A quoi servent les critères d’ordre de licenciement ?
Le licenciement pour motif économique est « non inhérent à la personne du salarié ». Cela signifie concrètement que ce n’est pas automatiquement le salarié affecté au poste dont la suppression est envisagée qui sera, au final, licencié pour motif économique. Les critères d’ordre de licenciement permettent lors d’une procédure de licenciement collectif pour motif économique, de désigner au sein d’une même catégorie professionnelle le ou les salariés qui seront effectivement licenciés.
Si les critères d’ordre de licenciement sont fixés par voie conventionnelle, notamment dans un accord majoritaire portant sur le contenu du plan de sauvegarde de l’emploi, l’employeur doit s’y conformer (C. trav., art. L. 1233-5 et art. L. 1233-24-2).
En revanche, en l’absence de convention ou d’accord collectif applicable, il appartient à l’employeur de définir les critères retenus pour fixer l’ordre de licenciement en prenant en compte l’ensemble des critères légaux.
Quels sont les critères d’ordre de licenciement ?
Les critères légaux sont (C. trav., art.
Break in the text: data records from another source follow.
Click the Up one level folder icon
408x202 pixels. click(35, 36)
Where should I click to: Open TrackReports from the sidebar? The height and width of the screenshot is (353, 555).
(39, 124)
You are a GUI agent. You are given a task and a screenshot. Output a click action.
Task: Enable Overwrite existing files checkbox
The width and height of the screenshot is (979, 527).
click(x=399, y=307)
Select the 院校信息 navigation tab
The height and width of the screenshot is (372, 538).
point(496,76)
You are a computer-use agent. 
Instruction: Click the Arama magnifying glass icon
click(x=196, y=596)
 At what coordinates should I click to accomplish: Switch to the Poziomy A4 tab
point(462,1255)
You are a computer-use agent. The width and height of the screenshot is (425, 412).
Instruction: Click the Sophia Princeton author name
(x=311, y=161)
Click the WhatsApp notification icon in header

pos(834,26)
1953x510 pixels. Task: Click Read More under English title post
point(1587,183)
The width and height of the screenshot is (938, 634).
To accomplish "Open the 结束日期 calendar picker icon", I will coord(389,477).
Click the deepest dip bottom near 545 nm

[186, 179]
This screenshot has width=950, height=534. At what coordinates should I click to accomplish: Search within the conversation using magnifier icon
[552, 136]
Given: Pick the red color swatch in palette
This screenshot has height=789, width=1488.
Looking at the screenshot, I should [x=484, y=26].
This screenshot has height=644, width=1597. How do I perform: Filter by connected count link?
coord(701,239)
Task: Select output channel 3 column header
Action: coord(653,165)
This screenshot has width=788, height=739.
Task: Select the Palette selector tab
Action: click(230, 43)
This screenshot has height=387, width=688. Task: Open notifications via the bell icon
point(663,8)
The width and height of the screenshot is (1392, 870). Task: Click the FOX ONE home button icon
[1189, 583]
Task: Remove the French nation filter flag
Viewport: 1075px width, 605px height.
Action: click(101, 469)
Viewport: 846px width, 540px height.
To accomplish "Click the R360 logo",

L. 1233-5) :
- Les charges de famille, en particulier celles des parents isolés ;
- L’ancienneté de service dans l’établissement ou l’entreprise ;
- La situation des salariés qui présentent des caractéristiques sociales rendant leur réinsertion professionnelle particulièrement difficile, notamment celle des personnes handicapées et des salariés âgés ;
- Les qualités professionnelles appréciées par catégorie.
Sous réserve de prendre en compte l’ensemble des critères d’ordre de licenciement définis par la loi, l’employeur est libre de privilégier certains critères, qu’il peut pondérer sur la base d’éléments objectifs et pertinents, en fonction de l’importance qu’il souhaite leur attribuer.
Cette liberté est cependant soumise au contrôle du juge. Pour l’appréciation du critère des qualités professionnelles, le juge contrôlera ainsi que la décision de l’employeur ne procède ni d’une erreur manifeste ni d’un détournement de pouvoir.
La Cour de cassation a récemment rappelé ces principes dans un arrêt du 18 janvier 2023 (Cass. soc., 18 janv. 2023, n° 21-19.675), dans lequel l’employeur, en l’absence de convention ou d’accord collectif, avait fait application des critères légaux.
Dans cet arrêt, une salariée, secrétaire-comptable, conteste la mesure de licenciement économique notifiée à son encontre. Elle remet notamment en cause la mise en œuvre du critère des qualités professionnelles, apprécié uniquement en fonction des diplômes détenus.
En réponse, l’employeur, une entreprise agricole, considère que le niveau d’étude est parfaitement pertinent pour apprécier le critère des qualités professionnelles, d’autant plus qu’en l’espèce la salariée retenue en application de ces critères était titulaire d’une licence de langue espagnole et qu’il y avait un intérêt à conserver une linguiste espagnole dans l’entreprise.
Le critère des qualités professionnelles peut-il être apprécié uniquement au regard des diplômes détenus ?
La Cour de cassation répond par la négative, considérant que le niveau de diplôme ne permet pas de déterminer objectivement lequel des salariés est le plus apte à occuper le poste restant.
Les juges estiment par ailleurs que le motif invoqué par l’employeur selon lequel il avait intérêt à conserver une linguiste espagnole dans un établissement agricole n’était pas pertinent. Sans même s’intéresser à l’importance des effectifs hispanophones au sein de l’entreprise, cette position peut a priori sembler contestable et déconnectée des contraintes réelles de ce type d’entreprise. On peut néanmoins relever que l’usage de l’espagnol ne constituait pas un critère inhérent au poste de travail, dès lors qu’une salariée hispanophone et une salariée non-hispanophone étaient incluses dans la même catégorie professionnelle. La prise en compte de cette compétence pour déterminer la salariée finalement visée par les critères d’ordre de licenciement pouvait en conséquence apparaitre comme subjective et non pertinente.
Ainsi, la Cour confirme que les diplômes détenus par les salariés ne peuvent pas, à eux seuls, refléter le critère des qualités professionnelles des salariés. La liberté laissée à l’employeur dans la détermination des critères d’ordre de licenciement est donc toute relative et la prudence reste de rigueur.